Here are the 1970-2095 budgetary outlays from the latest report, adjusted for inflation. As you can see, the forecast shows a huge increase in spending.
The good news, as least relatively speaking, is that we’ll also have inflation-adjusted growth between now and 2095, so the numbers aren’t quite as horrifying as they appear. That being said, Social Security inexorably will consume a larger share of the private economy over time.
Now let’s examine a second issue. Most news reports incorrectly focus on the year the Social Security Trust Fund runs out of money.
But since that “Trust Fund” is filled with nothing but IOUs, I think that’s an utterly pointless piece of data. So every year I show the cumulative $43.7 trillion cash-flow deficit in the system. Using inflation-adjusted dollars, of course.
Assuming we don’t reform the program, think of these numbers as a reflection of a built-in future tax hike.
You won’t be surprised to learn, by the way, that politicians such as Barack Obama and Hillary Clinton already have identified their preferred tax hikes to fill this gap.
Let’s wrap up.
Veronique de Rugy of Mercatus accurately summarizes both the problem and the solution.
The single largest government program in the United States will soon have an annual budget of $1 trillion a year. …The program is Social Security, and our national pastime seems to be turning a blind eye to its dysfunctions. …Since 2010, it has been running a cash-flow deficit—meaning that the Social Security payroll taxes the government collects aren’t enough to cover the benefits it’s obliged to pay out. …
Veronique punctures the myth that there’s a “Trust Fund” that can be used to magically pay benefits.
Prior to 2010, the program collected more in payroll taxes than was needed to pay the benefits due at the time. The leftovers were “invested” into Treasury bonds through the so-called Old Age Trust Fund, which is now being drawn down. …In fact, the Treasury bonds are nothing but IOUs. …Treasury…doesn’t have the money: It has already spent it on wars, roads, education, domestic spying, and much more. So when Social Security shows up with its IOUs, Treasury has to borrow to pay the bonds back. …Did you catch that? Past generations of workers paid extra payroll taxes to bulk up the Social Security system. But the government spent that additional revenue on non-retirement activities, so now your children and grandchildren will also have to pay more in taxes to reimburse the program.
So what’s the solution?
Veronique explains we need to reform the system by allowing personal retirement accounts. She was even kind enough to quote me cheerleading for the Australian system.

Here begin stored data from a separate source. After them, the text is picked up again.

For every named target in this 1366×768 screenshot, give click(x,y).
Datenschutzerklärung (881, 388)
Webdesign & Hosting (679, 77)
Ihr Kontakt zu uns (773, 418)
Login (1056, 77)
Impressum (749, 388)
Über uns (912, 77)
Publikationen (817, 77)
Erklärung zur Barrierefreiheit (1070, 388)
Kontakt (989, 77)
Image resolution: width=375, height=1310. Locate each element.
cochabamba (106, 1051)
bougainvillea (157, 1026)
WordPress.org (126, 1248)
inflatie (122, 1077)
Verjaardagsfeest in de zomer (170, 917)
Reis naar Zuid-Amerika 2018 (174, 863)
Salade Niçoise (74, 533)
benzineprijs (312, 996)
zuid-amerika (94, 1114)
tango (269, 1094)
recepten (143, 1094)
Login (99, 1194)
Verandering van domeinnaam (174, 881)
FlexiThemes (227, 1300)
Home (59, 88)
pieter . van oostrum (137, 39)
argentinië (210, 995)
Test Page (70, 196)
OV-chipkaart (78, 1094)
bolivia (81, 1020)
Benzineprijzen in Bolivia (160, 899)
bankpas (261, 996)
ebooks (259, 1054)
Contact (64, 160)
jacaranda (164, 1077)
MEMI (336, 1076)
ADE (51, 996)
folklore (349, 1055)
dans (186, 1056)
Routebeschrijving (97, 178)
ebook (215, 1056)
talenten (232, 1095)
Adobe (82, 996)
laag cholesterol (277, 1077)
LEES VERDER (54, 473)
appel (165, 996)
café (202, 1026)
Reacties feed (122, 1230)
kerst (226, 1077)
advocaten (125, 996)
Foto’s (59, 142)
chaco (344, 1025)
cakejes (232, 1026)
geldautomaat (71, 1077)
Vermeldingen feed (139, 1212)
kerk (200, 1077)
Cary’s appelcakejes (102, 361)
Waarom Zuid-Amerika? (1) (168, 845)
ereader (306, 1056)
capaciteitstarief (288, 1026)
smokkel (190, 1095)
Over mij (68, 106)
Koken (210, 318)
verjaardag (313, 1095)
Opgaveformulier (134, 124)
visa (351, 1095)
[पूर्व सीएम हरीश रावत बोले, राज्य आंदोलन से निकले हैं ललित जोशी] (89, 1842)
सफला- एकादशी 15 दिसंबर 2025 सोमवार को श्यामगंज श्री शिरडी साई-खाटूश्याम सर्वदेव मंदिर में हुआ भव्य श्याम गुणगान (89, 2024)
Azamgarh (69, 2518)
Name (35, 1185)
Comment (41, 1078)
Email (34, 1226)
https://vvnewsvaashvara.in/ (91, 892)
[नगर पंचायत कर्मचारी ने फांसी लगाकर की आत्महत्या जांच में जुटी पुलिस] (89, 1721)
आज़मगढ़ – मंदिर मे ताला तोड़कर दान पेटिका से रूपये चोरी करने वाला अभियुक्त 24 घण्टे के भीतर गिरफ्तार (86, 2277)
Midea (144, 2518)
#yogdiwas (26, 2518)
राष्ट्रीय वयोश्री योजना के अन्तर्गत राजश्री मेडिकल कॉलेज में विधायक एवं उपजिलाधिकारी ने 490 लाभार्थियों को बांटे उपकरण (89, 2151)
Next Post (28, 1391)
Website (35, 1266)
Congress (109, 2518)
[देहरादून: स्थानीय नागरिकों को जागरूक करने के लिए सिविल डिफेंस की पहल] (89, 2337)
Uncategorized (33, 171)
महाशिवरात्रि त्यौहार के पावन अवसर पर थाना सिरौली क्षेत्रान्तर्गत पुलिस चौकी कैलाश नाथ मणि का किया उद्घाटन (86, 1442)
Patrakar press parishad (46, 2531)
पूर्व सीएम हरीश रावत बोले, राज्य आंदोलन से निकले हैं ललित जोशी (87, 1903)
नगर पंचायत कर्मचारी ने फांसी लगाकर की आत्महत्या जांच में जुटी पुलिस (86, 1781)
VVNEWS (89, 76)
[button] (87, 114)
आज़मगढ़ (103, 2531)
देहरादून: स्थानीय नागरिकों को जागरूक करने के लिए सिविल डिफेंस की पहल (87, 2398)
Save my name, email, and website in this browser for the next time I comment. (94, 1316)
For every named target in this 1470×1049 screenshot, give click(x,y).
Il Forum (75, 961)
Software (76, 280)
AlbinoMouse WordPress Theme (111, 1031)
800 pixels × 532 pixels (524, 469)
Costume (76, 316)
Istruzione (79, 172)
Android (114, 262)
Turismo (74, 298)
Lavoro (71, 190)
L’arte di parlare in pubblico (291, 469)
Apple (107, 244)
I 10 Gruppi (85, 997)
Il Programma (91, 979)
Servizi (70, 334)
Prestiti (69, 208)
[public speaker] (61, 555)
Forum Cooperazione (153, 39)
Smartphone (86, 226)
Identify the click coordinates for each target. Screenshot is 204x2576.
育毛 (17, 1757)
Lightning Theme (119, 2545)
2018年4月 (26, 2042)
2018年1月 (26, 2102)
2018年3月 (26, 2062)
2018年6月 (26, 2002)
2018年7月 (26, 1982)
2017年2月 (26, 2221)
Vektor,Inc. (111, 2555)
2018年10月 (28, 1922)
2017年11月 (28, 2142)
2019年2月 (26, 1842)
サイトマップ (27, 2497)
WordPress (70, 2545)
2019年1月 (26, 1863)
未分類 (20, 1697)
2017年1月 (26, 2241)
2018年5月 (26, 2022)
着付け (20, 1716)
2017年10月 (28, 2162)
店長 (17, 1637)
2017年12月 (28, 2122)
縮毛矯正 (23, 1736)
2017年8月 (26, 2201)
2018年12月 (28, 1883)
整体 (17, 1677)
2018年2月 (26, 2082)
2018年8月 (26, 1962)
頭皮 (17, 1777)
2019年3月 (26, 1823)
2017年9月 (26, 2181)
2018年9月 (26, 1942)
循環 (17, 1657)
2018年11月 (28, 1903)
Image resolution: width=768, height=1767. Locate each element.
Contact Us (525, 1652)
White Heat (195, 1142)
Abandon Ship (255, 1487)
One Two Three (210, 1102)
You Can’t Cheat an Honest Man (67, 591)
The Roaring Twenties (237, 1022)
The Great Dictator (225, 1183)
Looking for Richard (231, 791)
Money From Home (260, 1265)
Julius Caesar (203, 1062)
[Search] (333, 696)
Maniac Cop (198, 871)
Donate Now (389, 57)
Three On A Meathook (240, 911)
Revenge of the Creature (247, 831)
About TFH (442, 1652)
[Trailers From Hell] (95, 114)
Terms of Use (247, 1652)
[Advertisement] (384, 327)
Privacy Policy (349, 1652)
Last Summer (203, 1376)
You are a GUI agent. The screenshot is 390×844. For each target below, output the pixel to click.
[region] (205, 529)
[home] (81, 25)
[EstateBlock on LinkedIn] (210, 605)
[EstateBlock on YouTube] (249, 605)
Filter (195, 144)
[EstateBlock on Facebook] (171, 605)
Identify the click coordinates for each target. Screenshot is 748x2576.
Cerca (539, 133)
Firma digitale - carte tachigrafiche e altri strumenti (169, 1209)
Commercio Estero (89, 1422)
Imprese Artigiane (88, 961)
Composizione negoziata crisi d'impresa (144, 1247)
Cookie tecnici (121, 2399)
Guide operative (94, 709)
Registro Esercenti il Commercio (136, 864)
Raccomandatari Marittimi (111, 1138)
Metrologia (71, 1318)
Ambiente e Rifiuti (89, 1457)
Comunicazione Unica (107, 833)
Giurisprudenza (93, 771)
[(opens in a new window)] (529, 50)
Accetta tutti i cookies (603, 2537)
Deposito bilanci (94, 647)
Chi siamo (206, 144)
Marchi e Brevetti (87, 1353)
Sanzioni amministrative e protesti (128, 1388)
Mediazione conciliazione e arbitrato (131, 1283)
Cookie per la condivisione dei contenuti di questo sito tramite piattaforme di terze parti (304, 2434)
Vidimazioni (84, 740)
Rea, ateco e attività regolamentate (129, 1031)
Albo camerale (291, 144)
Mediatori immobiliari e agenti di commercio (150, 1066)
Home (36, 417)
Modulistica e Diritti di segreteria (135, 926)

Congress should shift away from Social Security into a “funded” system based on real savings, much as Australia and others have done. The libertarian economist Daniel J. Mitchell notes that, starting in the ’80s and ’90s, that country has required workers to put 9.5 percent of their income into a personal retirement account. As a safety net—but not as a default—Australians with limited savings are guaranteed a basic pension. That program has generated big increases in wealth. Meanwhile, Social Security has generated big deficits and discouraged private saving. Who would you have emulate the other?
Though I’m ecumenical. I also have written favorably about the Chilean system, the Hong Kong system, the Swiss system, the Dutch system, the Swedish system. Heck, I even like the system in thee Faroe Islands.
The bottom line is that there’s been a worldwide revolution in favor of private savings and the United States is falling behind.